Data listing:
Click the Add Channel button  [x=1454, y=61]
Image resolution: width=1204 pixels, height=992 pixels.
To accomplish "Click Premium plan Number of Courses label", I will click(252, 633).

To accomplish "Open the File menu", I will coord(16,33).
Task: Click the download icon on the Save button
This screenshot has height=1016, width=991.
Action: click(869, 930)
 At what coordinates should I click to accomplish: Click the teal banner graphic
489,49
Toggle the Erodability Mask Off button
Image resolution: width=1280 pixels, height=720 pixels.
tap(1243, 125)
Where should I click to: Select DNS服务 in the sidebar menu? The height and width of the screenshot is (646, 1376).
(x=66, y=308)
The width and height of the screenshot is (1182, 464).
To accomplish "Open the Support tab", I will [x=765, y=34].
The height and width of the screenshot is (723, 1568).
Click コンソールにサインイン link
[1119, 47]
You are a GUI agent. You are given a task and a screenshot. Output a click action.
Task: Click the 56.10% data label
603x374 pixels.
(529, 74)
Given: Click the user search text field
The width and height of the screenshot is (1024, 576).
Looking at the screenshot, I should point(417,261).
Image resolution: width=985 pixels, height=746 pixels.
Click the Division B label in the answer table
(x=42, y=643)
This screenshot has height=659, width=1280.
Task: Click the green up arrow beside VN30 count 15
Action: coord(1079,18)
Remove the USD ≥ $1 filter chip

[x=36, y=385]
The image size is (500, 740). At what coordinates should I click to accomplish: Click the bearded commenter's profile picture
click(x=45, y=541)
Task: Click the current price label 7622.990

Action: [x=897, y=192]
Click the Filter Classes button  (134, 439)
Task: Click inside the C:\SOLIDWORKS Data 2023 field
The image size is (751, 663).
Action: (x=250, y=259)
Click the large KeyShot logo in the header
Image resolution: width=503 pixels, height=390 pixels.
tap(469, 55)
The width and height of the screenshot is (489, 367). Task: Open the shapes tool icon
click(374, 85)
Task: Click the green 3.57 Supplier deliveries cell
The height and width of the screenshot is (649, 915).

Problem: Each entry above, in full, should be output exactly as it reads.

Answer for the task:
Click the Add Channel button  [x=1454, y=61]
Image resolution: width=1204 pixels, height=992 pixels.
To accomplish "Click Premium plan Number of Courses label", I will click(252, 633).

To accomplish "Open the File menu", I will coord(16,33).
Task: Click the download icon on the Save button
This screenshot has height=1016, width=991.
Action: click(869, 930)
 At what coordinates should I click to accomplish: Click the teal banner graphic
489,49
Toggle the Erodability Mask Off button
Image resolution: width=1280 pixels, height=720 pixels.
tap(1243, 125)
Where should I click to: Select DNS服务 in the sidebar menu? The height and width of the screenshot is (646, 1376).
(x=66, y=308)
The width and height of the screenshot is (1182, 464).
To accomplish "Open the Support tab", I will [x=765, y=34].
The height and width of the screenshot is (723, 1568).
Click コンソールにサインイン link
[1119, 47]
You are a GUI agent. You are given a task and a screenshot. Output a click action.
Task: Click the 56.10% data label
603x374 pixels.
(529, 74)
Given: Click the user search text field
The width and height of the screenshot is (1024, 576).
Looking at the screenshot, I should point(417,261).
Image resolution: width=985 pixels, height=746 pixels.
Click the Division B label in the answer table
(x=42, y=643)
This screenshot has height=659, width=1280.
Task: Click the green up arrow beside VN30 count 15
Action: coord(1079,18)
Remove the USD ≥ $1 filter chip

[x=36, y=385]
The image size is (500, 740). At what coordinates should I click to accomplish: Click the bearded commenter's profile picture
click(x=45, y=541)
Task: Click the current price label 7622.990

Action: [x=897, y=192]
Click the Filter Classes button  (134, 439)
Task: Click inside the C:\SOLIDWORKS Data 2023 field
The image size is (751, 663).
Action: (x=250, y=259)
Click the large KeyShot logo in the header
Image resolution: width=503 pixels, height=390 pixels.
tap(469, 55)
The width and height of the screenshot is (489, 367). Task: Open the shapes tool icon
click(374, 85)
Task: Click the green 3.57 Supplier deliveries cell
The height and width of the screenshot is (649, 915).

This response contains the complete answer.